What IS currently available in diabetes management devices?

Actually, it clarified what you were saying considerably. I agree that if the low overnight sensor reading is causing your delivery to undershoot your basal needs irrespective of DP, then it is going to make your BG rise, again irrespective of DP. I don’t even see that as particularly controversial: same thing would happen if the same sensor problem were occurring in the afternoon–or whenever. In that sense it’s really just a semantic wrangle.

The only thing I’d question is this:

The thing is, the ICR lets you set different ratios for different times of day–practically the only thing you can do in auto that feels like you have some actual control over it–so if you do one for, say, 3am-5am or whatever, it shouldn’t affect your wizard setting for eating breakfast at 6:30 or other meals later in the day.

That’s what I was experimenting with, setting a different, super-aggressive ratio in the wee hours, and I thought I was seeing some progress, but then one morning it started to go the other way, and I sat there looking at another higher-than-I-want fasting BG, scratching my head. The problem was that I couldn’t tell what to conclude from the result. Maybe the official word I got was correct, that it wouldn’t make any difference, and I’d been seeing some improvement for other reasons. Or maybe it did work, but there’s that whole business of new settings not getting integrated into the algorithm for 6 days or whatever it is, so maybe it hasn’t integrated yet and it’s not doing anything yet. Or my infusion site was losing absorption… or the sensor was registering lower than before… or… or… or… And I finally said to myself, Ya know what? I wasn’t having this problem on manual. What exactly is the benefit I’m getting in return for all this struggle? Heck with ICR ratio, what about AVB–Aggravation Versus Benefit–ratio? That’s when I switched the thing off.

I think the chief problem that we’re all running into is that Mdt is so closed-mouthed about how the algorithm actually works that we’re left at the mercy of user-community lore, some of which may be fact based, some not, and nobody actually knows except by empirical fiddling. Experimentation, in a word. There’s nothing hidden about how a manual pump works, but with auto mode you’re continually reduced to trying to deduce what’s in that blackbox.

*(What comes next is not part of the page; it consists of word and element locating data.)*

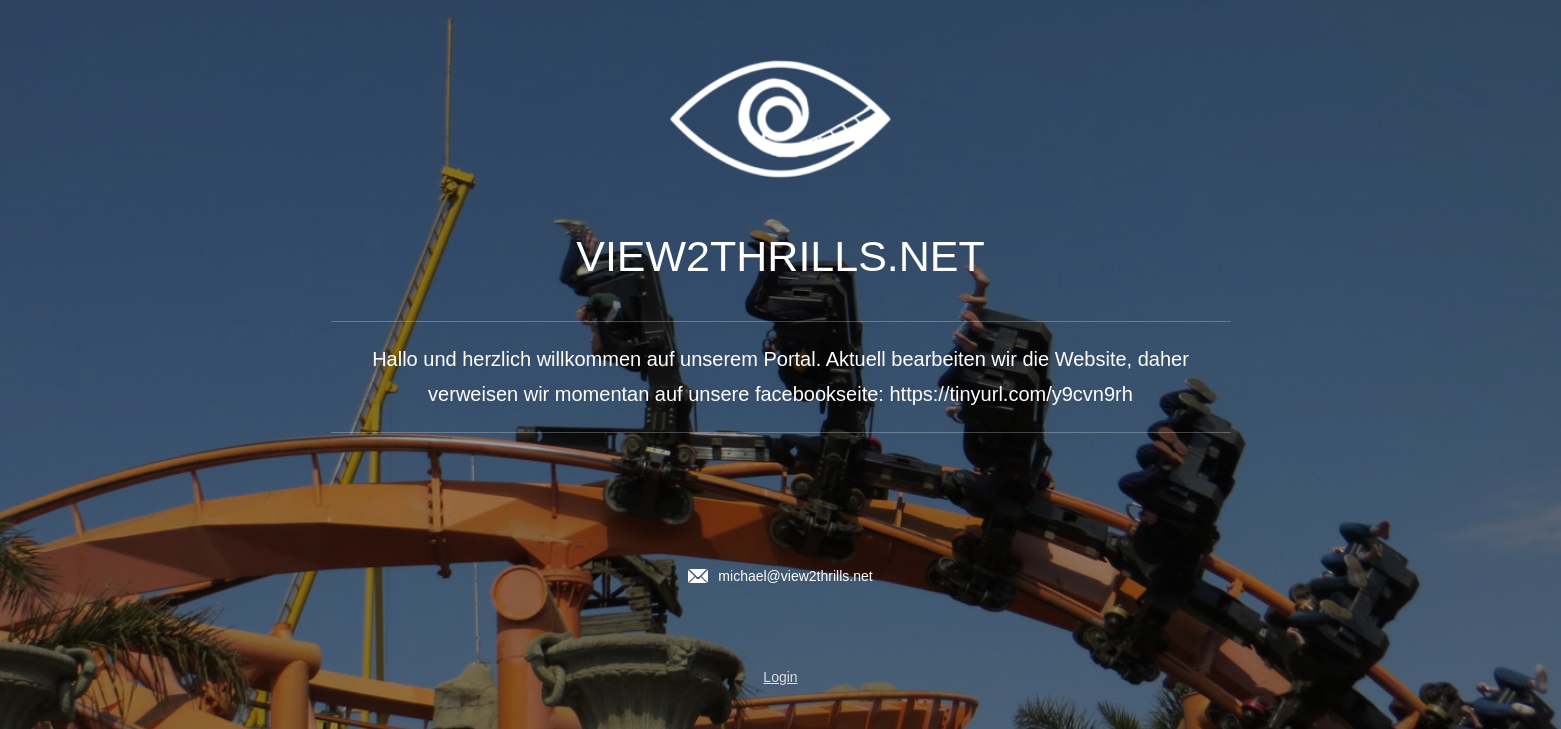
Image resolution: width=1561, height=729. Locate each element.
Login (780, 677)
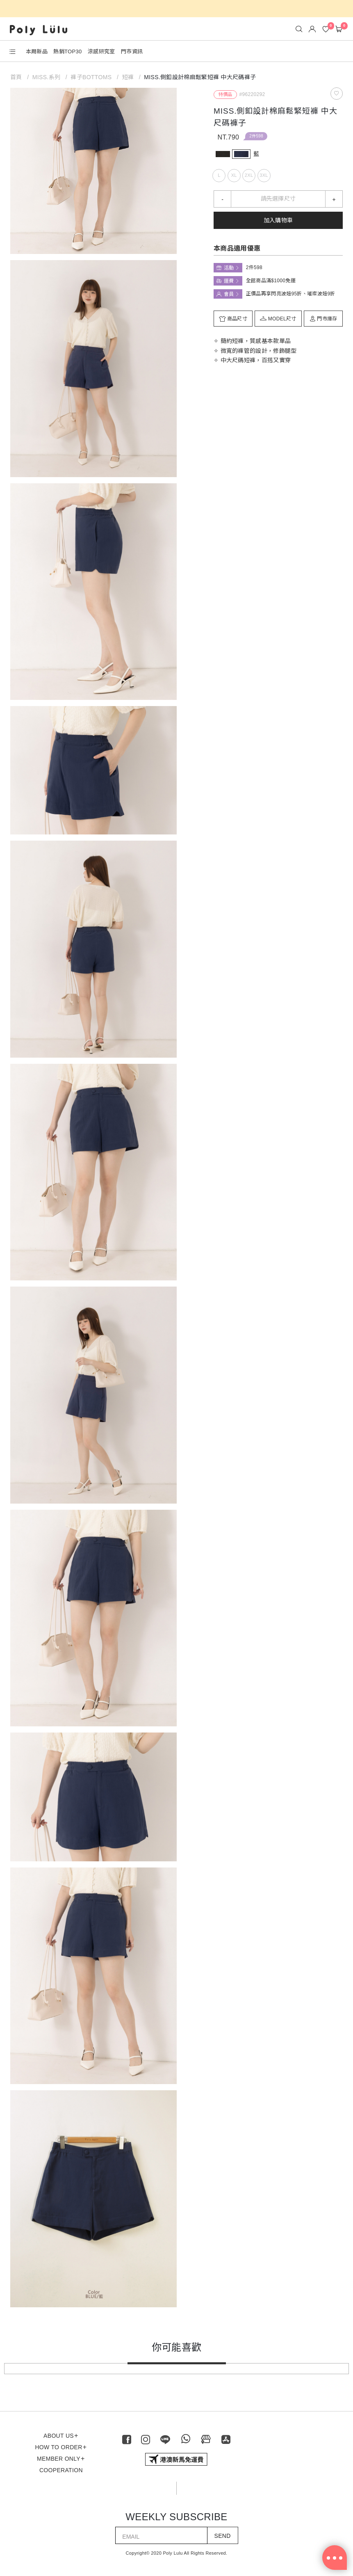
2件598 (256, 136)
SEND (222, 2536)
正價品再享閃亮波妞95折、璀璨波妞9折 (290, 294)
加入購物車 (278, 220)
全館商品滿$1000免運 (271, 280)
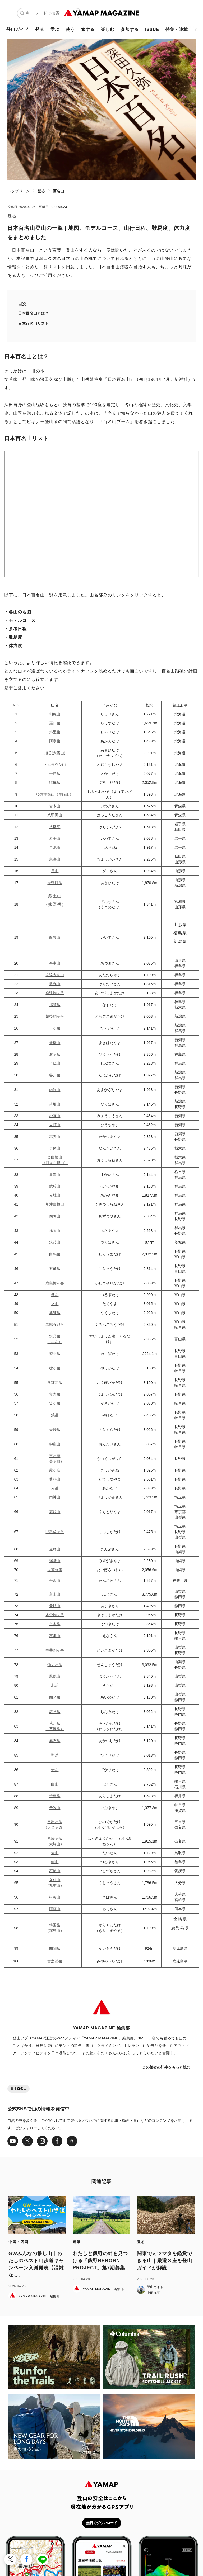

As I’ve said in other posts, technologies embed ideologies, and this one veers uncomfortably toward one in which patients are supposed to shut up and do what the Dr says. The upside is supposed to be that it takes all the fuss and bother out of dealing with this dangerous drug, insulin, that we have to dose ourselves with–something unique to this disease that the medical profession has never been particularly comfortable with. But that easily shades over into the old “We’re the medical professionals, you don’t know enough to have an opinion” attitude toward D-care that I thought we had long since moved away from.